> ASSIGNMENT
This exercise asks for the whole listing to be restated exactly.

> EXERCISE INPUTS
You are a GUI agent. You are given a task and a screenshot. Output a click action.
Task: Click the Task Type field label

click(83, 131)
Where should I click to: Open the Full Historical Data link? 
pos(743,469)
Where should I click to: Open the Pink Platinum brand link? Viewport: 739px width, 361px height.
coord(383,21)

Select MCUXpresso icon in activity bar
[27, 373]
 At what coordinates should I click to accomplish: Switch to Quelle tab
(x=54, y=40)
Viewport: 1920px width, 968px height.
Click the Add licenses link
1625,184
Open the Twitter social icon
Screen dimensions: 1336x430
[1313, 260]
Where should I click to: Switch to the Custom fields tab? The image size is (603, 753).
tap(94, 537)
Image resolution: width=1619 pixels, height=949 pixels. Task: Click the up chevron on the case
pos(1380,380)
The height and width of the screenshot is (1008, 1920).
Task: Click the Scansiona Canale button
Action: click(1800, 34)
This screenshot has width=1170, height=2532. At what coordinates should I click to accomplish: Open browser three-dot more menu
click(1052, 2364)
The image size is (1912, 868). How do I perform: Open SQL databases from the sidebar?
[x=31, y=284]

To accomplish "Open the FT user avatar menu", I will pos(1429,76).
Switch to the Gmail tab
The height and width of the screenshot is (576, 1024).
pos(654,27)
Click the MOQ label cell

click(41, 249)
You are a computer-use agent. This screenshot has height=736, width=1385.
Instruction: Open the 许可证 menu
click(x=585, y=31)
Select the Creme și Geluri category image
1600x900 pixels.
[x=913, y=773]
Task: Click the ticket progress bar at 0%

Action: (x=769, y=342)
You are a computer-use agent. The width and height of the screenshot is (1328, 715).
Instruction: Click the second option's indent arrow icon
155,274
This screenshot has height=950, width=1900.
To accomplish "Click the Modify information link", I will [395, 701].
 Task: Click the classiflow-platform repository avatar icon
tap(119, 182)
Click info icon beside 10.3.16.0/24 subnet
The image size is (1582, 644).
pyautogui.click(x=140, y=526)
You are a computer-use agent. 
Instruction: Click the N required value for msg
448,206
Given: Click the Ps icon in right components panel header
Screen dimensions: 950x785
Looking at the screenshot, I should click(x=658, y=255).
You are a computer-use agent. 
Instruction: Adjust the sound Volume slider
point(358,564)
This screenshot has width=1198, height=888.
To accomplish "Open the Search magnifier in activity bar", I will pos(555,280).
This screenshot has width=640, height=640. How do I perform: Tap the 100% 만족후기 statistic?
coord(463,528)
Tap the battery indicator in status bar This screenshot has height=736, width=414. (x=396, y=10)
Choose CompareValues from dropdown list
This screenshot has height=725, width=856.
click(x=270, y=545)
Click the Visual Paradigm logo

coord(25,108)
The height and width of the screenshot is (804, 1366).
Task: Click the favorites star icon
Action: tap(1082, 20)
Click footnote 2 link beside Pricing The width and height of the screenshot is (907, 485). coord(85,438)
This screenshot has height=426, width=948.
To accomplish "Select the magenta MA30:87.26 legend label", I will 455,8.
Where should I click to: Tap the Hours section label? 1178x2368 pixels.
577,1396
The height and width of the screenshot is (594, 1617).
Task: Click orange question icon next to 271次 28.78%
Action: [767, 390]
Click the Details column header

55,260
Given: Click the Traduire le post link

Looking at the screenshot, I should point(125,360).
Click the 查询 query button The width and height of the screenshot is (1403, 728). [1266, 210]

> RESULT OF THIS EXERCISE
You are a GUI agent. You are given a task and a screenshot. Output a click action.
Task: Click the Task Type field label

click(83, 131)
Where should I click to: Open the Full Historical Data link? 
pos(743,469)
Where should I click to: Open the Pink Platinum brand link? Viewport: 739px width, 361px height.
coord(383,21)

Select MCUXpresso icon in activity bar
[27, 373]
 At what coordinates should I click to accomplish: Switch to Quelle tab
(x=54, y=40)
Viewport: 1920px width, 968px height.
Click the Add licenses link
1625,184
Open the Twitter social icon
Screen dimensions: 1336x430
[1313, 260]
Where should I click to: Switch to the Custom fields tab? The image size is (603, 753).
tap(94, 537)
Image resolution: width=1619 pixels, height=949 pixels. Task: Click the up chevron on the case
pos(1380,380)
The height and width of the screenshot is (1008, 1920).
Task: Click the Scansiona Canale button
Action: click(1800, 34)
This screenshot has width=1170, height=2532. At what coordinates should I click to accomplish: Open browser three-dot more menu
click(1052, 2364)
The image size is (1912, 868). How do I perform: Open SQL databases from the sidebar?
[x=31, y=284]

To accomplish "Open the FT user avatar menu", I will pos(1429,76).
Switch to the Gmail tab
The height and width of the screenshot is (576, 1024).
pos(654,27)
Click the MOQ label cell

click(41, 249)
You are a computer-use agent. This screenshot has height=736, width=1385.
Instruction: Open the 许可证 menu
click(x=585, y=31)
Select the Creme și Geluri category image
1600x900 pixels.
[x=913, y=773]
Task: Click the ticket progress bar at 0%

Action: (x=769, y=342)
You are a computer-use agent. The width and height of the screenshot is (1328, 715).
Instruction: Click the second option's indent arrow icon
155,274
This screenshot has height=950, width=1900.
To accomplish "Click the Modify information link", I will [395, 701].
 Task: Click the classiflow-platform repository avatar icon
tap(119, 182)
Click info icon beside 10.3.16.0/24 subnet
The image size is (1582, 644).
pyautogui.click(x=140, y=526)
You are a computer-use agent. 
Instruction: Click the N required value for msg
448,206
Given: Click the Ps icon in right components panel header
Screen dimensions: 950x785
Looking at the screenshot, I should click(x=658, y=255).
You are a computer-use agent. 
Instruction: Adjust the sound Volume slider
point(358,564)
This screenshot has width=1198, height=888.
To accomplish "Open the Search magnifier in activity bar", I will pos(555,280).
This screenshot has width=640, height=640. How do I perform: Tap the 100% 만족후기 statistic?
coord(463,528)
Tap the battery indicator in status bar This screenshot has height=736, width=414. (x=396, y=10)
Choose CompareValues from dropdown list
This screenshot has height=725, width=856.
click(x=270, y=545)
Click the Visual Paradigm logo

coord(25,108)
The height and width of the screenshot is (804, 1366).
Task: Click the favorites star icon
Action: tap(1082, 20)
Click footnote 2 link beside Pricing The width and height of the screenshot is (907, 485). coord(85,438)
This screenshot has height=426, width=948.
To accomplish "Select the magenta MA30:87.26 legend label", I will 455,8.
Where should I click to: Tap the Hours section label? 1178x2368 pixels.
577,1396
The height and width of the screenshot is (594, 1617).
Task: Click orange question icon next to 271次 28.78%
Action: [767, 390]
Click the Details column header

55,260
Given: Click the Traduire le post link

Looking at the screenshot, I should point(125,360).
Click the 查询 query button The width and height of the screenshot is (1403, 728). [1266, 210]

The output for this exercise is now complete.